まず織田家には重臣では筆頭格の柴田勝家が居ました。織田信雄(のぶかつ)や信孝(のぶたか)など、信長の息子たちも健在でした。信長の後釜に座るには、彼らを退けねばなりません。秀吉は翌年の天正11(1583)年の4月に織田信孝と柴田勝家を賤ヶ岳の戦いで討ち、織田家中のトップの座を固めますが、それでも天下人には程遠く、まだまだ、ライバルが残っていました。織田信雄です。
信雄は尾張(いまの愛知県西部)、伊勢(いまの三重県)、伊賀(いまの三重県西部)という三つの大国を持ち、三法師(信長の孫の秀信)の後見役として安土城の主でもありました。さらに無視できないのは、信長の同盟者だった徳川家康の存在です。天正12(1584)年、信雄は秀吉から離れ、家康と同盟を結んでしまいました。この2人を滅ぼすか、臣従させなければ、秀吉は天下人になれません。
そこで秀吉と、信雄・家康の連合軍が矛を交えたのが、天正12年の小牧長久手の戦いでした。この小牧長久手の戦いこそが、2人の天下人を生んだと私は考えています。ひとりは秀吉、もうひとりは家康です。
家康が天下を取ったのは関ヶ原の戦い、あるいは大坂の冬夏の陣だと一般には考えられていますが、天下取りの最初の重要なきっかけは、小牧長久手の戦いです。

家康はこの戦いで圧倒的多数の秀吉軍に局地戦で勝ち、講和に持ち込めました。これで「海道一の弓取り」としての実力、野戦での異様な強さを日本国中に見せつけたのです。戦国人は強者を頼んで生き残りをはかる生き物です。全国の武将達に、家康について行けば滅びはしない、家康の味方になるのが得だ、という空気をひろめる契機となりました。家康に「不沈の強者」という信頼の看板が備わったのです。これが後に家康を天下人へと押し上げる大きな力となりました。
池田恒興の決断と焦り
信長の死後、織田家臣団は身の振り方に悩みました。なかでも悩みが深かったのは池田恒興です。

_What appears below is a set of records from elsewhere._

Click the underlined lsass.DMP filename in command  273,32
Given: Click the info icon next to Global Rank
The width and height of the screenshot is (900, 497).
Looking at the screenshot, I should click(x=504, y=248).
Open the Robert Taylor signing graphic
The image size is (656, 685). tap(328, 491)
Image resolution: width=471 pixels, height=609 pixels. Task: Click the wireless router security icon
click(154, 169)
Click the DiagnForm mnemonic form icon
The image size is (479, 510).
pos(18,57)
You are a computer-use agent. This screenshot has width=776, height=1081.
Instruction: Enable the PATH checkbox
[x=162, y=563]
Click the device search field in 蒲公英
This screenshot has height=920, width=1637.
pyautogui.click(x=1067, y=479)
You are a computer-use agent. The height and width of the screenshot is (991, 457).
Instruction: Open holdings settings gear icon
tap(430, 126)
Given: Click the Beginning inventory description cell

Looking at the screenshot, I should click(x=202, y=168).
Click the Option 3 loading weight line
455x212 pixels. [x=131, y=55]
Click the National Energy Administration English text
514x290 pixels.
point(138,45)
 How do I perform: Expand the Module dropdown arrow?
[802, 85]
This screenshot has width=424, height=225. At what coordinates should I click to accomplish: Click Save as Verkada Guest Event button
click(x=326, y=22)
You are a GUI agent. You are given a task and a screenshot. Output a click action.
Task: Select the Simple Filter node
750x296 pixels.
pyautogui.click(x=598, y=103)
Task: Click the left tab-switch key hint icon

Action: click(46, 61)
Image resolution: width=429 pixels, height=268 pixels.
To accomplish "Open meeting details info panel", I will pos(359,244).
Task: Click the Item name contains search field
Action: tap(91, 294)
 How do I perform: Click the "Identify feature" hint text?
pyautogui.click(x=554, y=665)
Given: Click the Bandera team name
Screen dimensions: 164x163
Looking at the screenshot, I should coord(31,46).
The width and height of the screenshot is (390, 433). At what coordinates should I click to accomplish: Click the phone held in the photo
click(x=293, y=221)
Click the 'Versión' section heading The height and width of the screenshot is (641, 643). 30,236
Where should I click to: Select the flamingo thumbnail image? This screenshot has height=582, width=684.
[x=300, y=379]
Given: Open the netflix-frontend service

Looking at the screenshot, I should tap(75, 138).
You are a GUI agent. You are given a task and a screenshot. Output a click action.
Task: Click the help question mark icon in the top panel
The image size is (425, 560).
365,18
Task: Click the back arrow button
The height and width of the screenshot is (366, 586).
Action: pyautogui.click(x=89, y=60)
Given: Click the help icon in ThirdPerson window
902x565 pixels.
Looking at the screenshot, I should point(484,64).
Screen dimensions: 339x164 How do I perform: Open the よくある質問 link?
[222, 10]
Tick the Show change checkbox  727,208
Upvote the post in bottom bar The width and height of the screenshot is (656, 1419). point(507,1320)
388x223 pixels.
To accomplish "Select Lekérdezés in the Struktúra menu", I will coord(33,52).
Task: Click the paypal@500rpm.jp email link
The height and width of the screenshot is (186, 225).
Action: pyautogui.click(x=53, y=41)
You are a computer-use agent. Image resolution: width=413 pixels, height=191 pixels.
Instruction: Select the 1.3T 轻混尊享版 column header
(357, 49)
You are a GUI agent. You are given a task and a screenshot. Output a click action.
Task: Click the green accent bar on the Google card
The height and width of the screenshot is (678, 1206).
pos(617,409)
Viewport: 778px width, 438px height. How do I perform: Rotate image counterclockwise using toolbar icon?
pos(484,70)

池田は信長の乳兄弟でした。信長様の故地・尾張・美濃(いまの岐阜県南部)という大国を形見に欲しいと思ったようです。その野望をかなえてくれそうだったのが、すでに京都を制圧している秀吉でした。
池田は、秀吉と一緒に光秀を討った後、清洲会議で摂津(いまの大阪府北西部から兵庫県南東部)近辺に12万石を分配されたのですが、賤ヶ岳の戦いで美濃にいた信孝が討たれると、美濃の大垣城に入りました。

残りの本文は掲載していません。